--- Source passage Enclosed Below ---

All these steps are prone to delays. Companies therefore need a transformation approach that prevents delays that could occur during the transformation. The best way is to take all major decisions about strategy, technology, business and ICT applications in an early stage before the transformation itself is started.

6.3 The Cap Gemini Transformation Approach

The Cap Gemini transformation approach is developed especially for large and complex changes in both the business and the supporting ICT system. In this case we are referring to changes so large that the transformation cannot be realised in one project, but only through a programme of projects, that realise both serially and in parallel the whole transformation.

The whole approach is aimed at managing complex transformations and at delivering the solution on time and above customers' expectation.

The objective of a transformation programme is to achieve business benefits thanks to new or renewed business supported by fundamentally different ICT services.

The transformation starts with the definition of the solution of the transformation.

A joint team of employees of the customer and professionals of Cap Gemini addresses a fundamental business issue by:

  • identifying the business aspects and ICT aspects to be established or renewed;
  • quantifying the benefits of implementing the change.

The result is the agreed solution.

This agreed solution is realised by a transformation programme that implements the change in the form of new or renewed business and ICT systems and realises the expected business benefits.

Cap Gemini supports the complex transformation life cycle of business and ICT with the following methods:

  • Gemini's Analysis and Design (A&D) for the definition of an agreed solution focused on Business Transformation, e.g. changes in the client's strategic paradigm or portfolio of activities.
  • Cap Gemini's SCOPE for the definition of an agreed solution focused on Systems Transformation, i.e. new or renewed ICT services applied to new or reengineered business processes.

    For a transformation of both the business and ICT a combination of the A&D and SCOPE approach supports the definition of an agreed solution for major changes in both business and ICT.

  • Programme Management

    This is the management of a coherent process of significant business and ICT change, across business areas, involving multiple projects and services, to achieve common business objectives and where success is measured by realisation of significant business benefits.

6.4 The Transformation Life Cycle

The transformation approach is depicted in the above transformation life cycle.

The life cycle starts with the solution definition based on the SCOPE and/or A&D followed by the plan-change-run cycle of:

  • Delivery projects, which design, develop and deploy the changes and together achieve the transformation.
  • The run phase, where the new or renewed business and supporting ICT systems are operational and the business benefits of the transformation are assessed.

--- End of Enclosed Source passage ---

- Task to carry out
Reproduce the part of the transformation approach text that begins at the words "The life cycle" and stops after "achieve the transformation.".

--- Excerpted data Enclosed Below ---

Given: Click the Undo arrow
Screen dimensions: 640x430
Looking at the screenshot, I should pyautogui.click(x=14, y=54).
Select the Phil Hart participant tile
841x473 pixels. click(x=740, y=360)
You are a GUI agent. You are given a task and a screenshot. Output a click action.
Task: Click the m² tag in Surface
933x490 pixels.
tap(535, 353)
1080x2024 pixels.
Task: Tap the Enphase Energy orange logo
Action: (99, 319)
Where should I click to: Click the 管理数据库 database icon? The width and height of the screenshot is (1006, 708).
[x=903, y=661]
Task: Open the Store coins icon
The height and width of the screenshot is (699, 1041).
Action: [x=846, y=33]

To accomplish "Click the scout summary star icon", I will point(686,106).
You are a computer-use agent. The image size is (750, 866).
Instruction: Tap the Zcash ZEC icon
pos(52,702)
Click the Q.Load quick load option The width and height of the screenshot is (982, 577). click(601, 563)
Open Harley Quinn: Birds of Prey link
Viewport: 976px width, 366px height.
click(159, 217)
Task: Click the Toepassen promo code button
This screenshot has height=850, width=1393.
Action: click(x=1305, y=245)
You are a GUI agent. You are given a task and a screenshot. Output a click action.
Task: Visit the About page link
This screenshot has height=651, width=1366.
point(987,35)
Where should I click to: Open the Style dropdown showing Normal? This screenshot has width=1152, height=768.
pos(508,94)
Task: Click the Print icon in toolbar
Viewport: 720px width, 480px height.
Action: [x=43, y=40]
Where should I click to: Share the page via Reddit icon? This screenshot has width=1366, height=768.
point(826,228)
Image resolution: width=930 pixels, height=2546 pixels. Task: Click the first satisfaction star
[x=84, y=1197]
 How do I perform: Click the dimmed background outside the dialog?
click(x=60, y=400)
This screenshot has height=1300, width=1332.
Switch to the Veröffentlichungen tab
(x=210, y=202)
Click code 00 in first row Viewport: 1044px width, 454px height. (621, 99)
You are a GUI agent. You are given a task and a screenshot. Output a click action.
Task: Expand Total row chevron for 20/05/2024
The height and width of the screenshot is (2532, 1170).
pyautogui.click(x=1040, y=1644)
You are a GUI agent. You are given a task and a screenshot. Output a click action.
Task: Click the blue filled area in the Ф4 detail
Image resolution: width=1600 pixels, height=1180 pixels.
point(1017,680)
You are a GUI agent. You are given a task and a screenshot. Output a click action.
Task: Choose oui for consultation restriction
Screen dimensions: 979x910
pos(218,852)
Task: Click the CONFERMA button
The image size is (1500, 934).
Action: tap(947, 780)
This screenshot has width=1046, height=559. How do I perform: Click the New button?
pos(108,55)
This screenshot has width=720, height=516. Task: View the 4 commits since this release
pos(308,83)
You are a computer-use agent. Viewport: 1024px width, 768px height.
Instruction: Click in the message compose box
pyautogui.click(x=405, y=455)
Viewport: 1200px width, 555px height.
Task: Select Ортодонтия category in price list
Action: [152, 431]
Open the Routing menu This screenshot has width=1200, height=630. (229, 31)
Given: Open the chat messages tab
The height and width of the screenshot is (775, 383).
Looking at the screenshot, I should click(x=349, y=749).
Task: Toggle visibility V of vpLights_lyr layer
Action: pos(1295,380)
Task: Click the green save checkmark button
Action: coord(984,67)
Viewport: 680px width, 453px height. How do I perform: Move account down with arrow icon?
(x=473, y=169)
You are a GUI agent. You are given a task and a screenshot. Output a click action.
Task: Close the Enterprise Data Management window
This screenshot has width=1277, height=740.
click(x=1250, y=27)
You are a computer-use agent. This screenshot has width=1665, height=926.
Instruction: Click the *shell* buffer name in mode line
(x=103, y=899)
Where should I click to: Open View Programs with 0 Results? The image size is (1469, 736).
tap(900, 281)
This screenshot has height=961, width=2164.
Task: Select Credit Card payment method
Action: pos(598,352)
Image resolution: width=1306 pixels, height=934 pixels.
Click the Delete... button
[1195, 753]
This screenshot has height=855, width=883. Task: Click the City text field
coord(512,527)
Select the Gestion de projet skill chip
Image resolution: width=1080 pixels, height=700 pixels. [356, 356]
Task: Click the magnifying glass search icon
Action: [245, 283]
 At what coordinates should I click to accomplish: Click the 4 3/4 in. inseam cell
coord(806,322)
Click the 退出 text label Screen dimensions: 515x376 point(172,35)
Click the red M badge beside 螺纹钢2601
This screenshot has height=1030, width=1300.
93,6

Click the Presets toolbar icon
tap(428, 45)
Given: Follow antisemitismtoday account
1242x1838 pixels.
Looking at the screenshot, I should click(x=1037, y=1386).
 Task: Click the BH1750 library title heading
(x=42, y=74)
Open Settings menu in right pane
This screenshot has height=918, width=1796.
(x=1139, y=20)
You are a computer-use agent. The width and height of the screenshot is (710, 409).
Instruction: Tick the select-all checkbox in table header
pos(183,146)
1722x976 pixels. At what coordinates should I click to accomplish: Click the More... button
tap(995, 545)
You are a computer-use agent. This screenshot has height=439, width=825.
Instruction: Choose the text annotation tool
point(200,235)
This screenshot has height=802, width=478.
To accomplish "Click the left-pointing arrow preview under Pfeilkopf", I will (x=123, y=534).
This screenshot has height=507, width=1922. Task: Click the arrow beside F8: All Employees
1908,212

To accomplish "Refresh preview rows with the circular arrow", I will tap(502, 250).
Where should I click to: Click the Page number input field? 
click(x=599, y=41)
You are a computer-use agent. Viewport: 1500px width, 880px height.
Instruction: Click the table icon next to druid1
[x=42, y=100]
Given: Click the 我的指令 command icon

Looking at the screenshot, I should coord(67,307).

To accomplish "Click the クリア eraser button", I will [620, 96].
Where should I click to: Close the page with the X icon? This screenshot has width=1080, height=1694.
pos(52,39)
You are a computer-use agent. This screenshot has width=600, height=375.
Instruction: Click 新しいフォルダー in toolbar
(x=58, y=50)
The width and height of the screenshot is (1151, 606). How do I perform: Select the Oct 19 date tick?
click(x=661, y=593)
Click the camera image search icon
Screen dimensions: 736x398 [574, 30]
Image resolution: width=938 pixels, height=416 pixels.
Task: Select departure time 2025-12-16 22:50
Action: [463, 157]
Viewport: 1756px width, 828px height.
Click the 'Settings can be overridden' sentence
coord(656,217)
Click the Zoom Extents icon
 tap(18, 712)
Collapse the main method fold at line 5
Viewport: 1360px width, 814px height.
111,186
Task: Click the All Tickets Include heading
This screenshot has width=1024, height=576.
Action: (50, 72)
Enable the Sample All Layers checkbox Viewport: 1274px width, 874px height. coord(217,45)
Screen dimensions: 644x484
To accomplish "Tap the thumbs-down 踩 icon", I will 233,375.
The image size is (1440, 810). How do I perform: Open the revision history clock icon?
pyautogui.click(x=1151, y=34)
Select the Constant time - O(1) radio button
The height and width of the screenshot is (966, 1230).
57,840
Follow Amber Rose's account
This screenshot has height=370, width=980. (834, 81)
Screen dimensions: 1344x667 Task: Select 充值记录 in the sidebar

--- End of Enclosed Excerpted data ---

- Response
The life cycle starts with the solution definition based on the SCOPE and/or A&D followed by the plan-change-run cycle of:

  • Delivery projects, which design, develop and deploy the changes and together achieve the transformation.